通信とその進化 2015.02.15-02.21

僕のもともとの専門は「通信」である。その基礎を情報理論的に探ることが僕の研究者としてのルーツだった。1960年代後半のことである。あるときその通信を英語でコミュニケーションと呼んでみたら、僕の通信に対するイメージが変わった。僕の専門も広がった。

通信は、相手とつなぐことから始まる。通信用語では、それを「交換」という。昔は、交換手が手動でつないでいた。相手とつながったら、信号を送ることが次の課題となる。それを通信用語で「伝送」という。少なくとも1970代から80年代までは、通信技術は交換と伝送が中心であった。

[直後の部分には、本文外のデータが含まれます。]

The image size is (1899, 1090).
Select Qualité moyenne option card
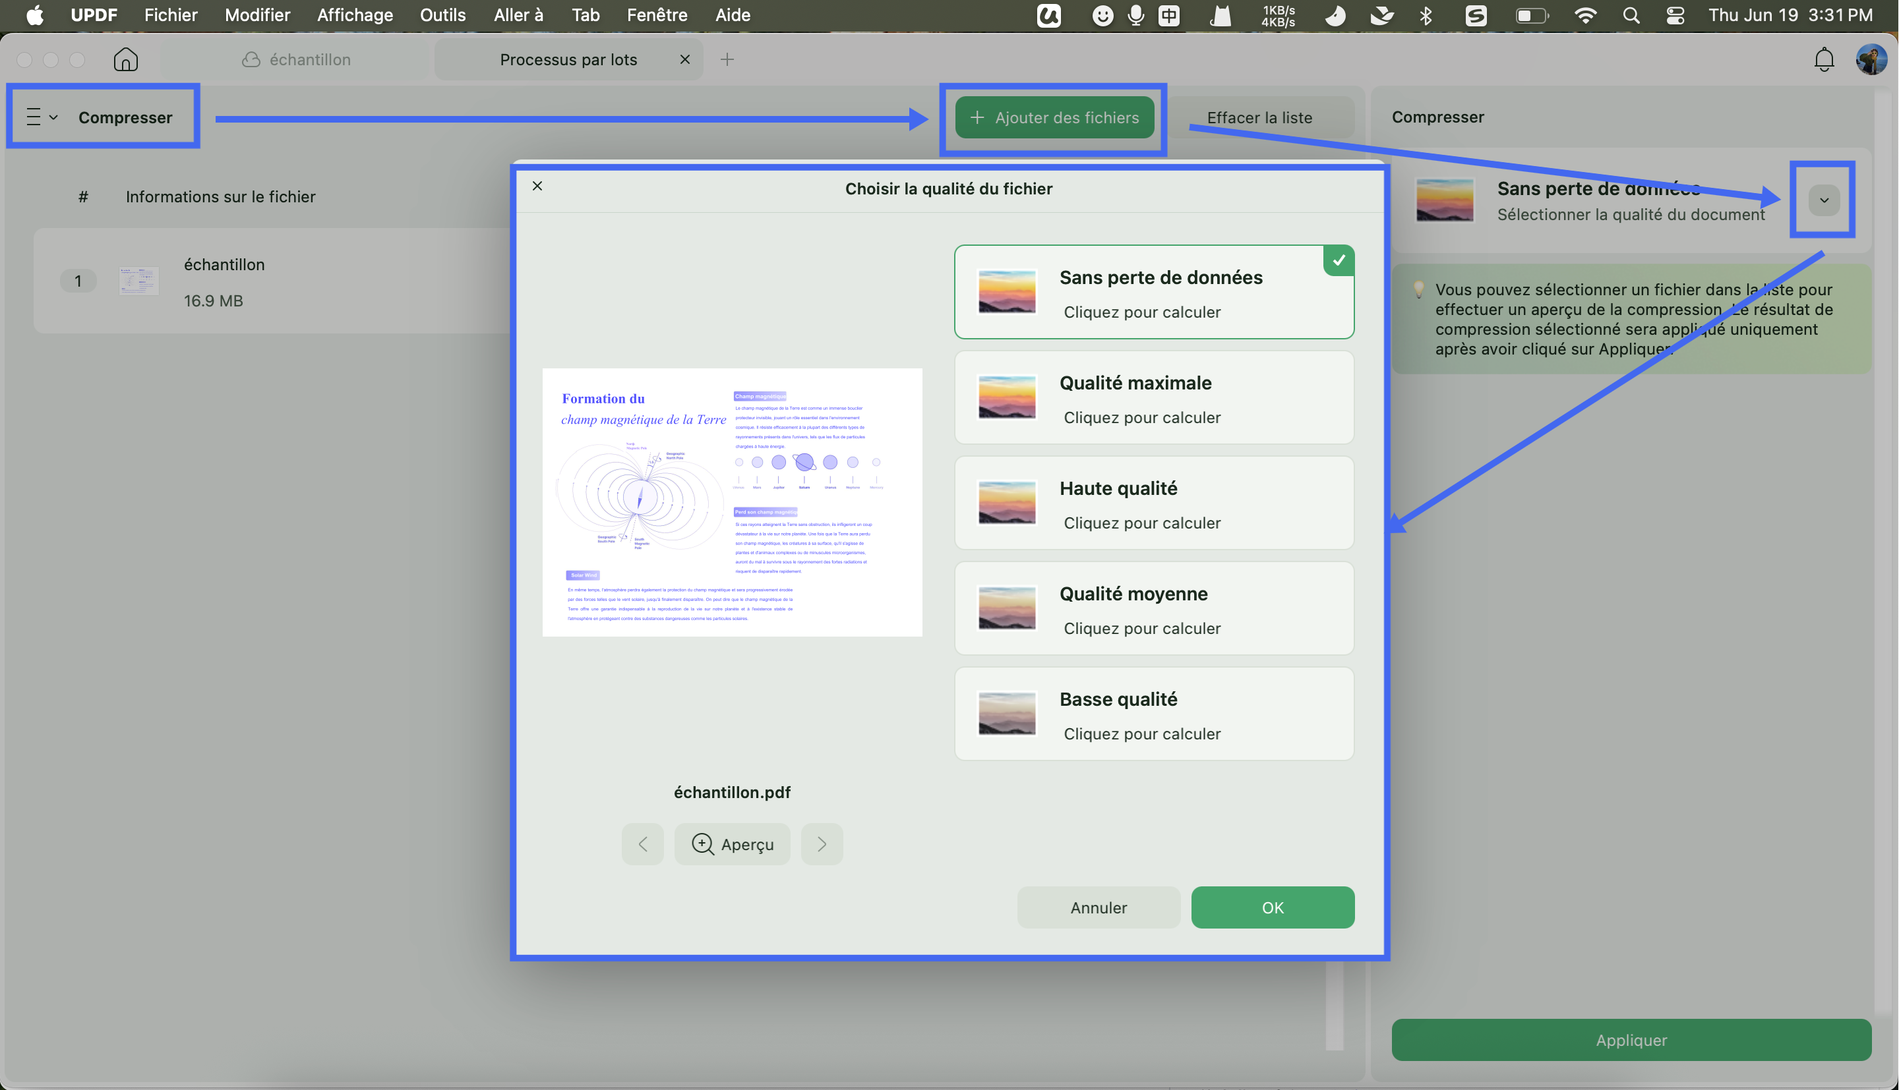(1154, 608)
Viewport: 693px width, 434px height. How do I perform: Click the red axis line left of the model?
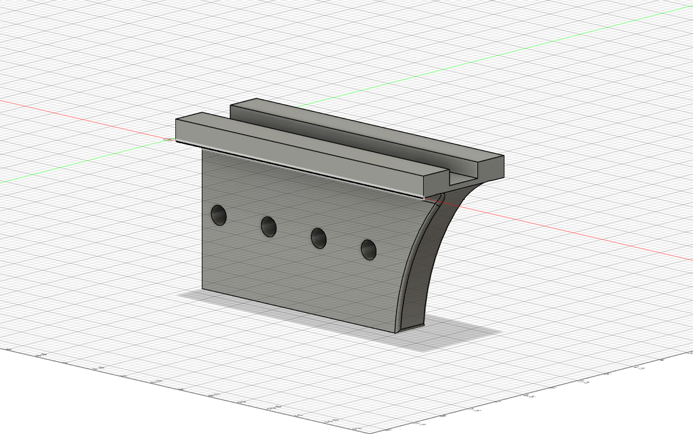[88, 120]
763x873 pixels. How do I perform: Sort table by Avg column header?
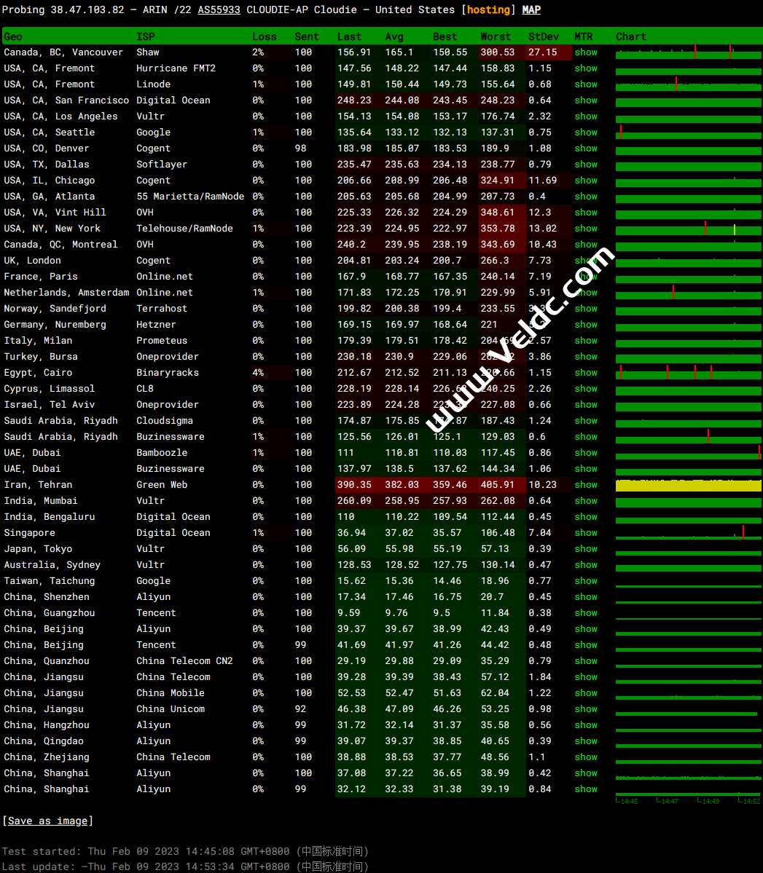(394, 36)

通信では、相手に対してありのままの情報を伝えることが使命となる。でもそれだけでいいのか。例えばテレビ電話では、ありのままよりもいい顔が相手に映った方がいいのではないか。1980年代半ばにそう考えたことが、僕が顔に興味を持つきっかけとなった。

通信は、単なる情報伝達でなくて、人と人の間のコミュニケーションを支えるものではないか。そう考えて「ヒューマンコミュニケーション」と名付けた研究会を立ち上げたのが1990年であった。それから四半世紀、いまではヒューマンコミュニケーションは、技術用語としても定着しつつある。

通信は、単なるコミュニケーションではなく、コラボレーションを支えるメディアとなる。コラボレーションは、複数の人が絡めばコミュニティとなる。コミュニティで金銭がやりとりされれば経済社会となる。1990年代後半からのインターネットは、そのようなメディアとなった。

いまや通信メディアは、人々がそこで生活する場となった。身体の一部になり、空気のような環境となった。もはや人々はメディアなしには生きられない。わずか数十年の間に急激な環境の変化があった。それは人々が追い付くには余りにも速過ぎるように見える。

ネットワークは人の情報に対する感性を衰退させ、モバイルは人をメディア漬けにした。それは言い過ぎだろうか。そのメディアがいま知能を獲得して、人の心までも支配しようとしている。通信の進化は、人々を幸せにしたのだろうか。通信そしてコミュニケーションの研究者として自問する。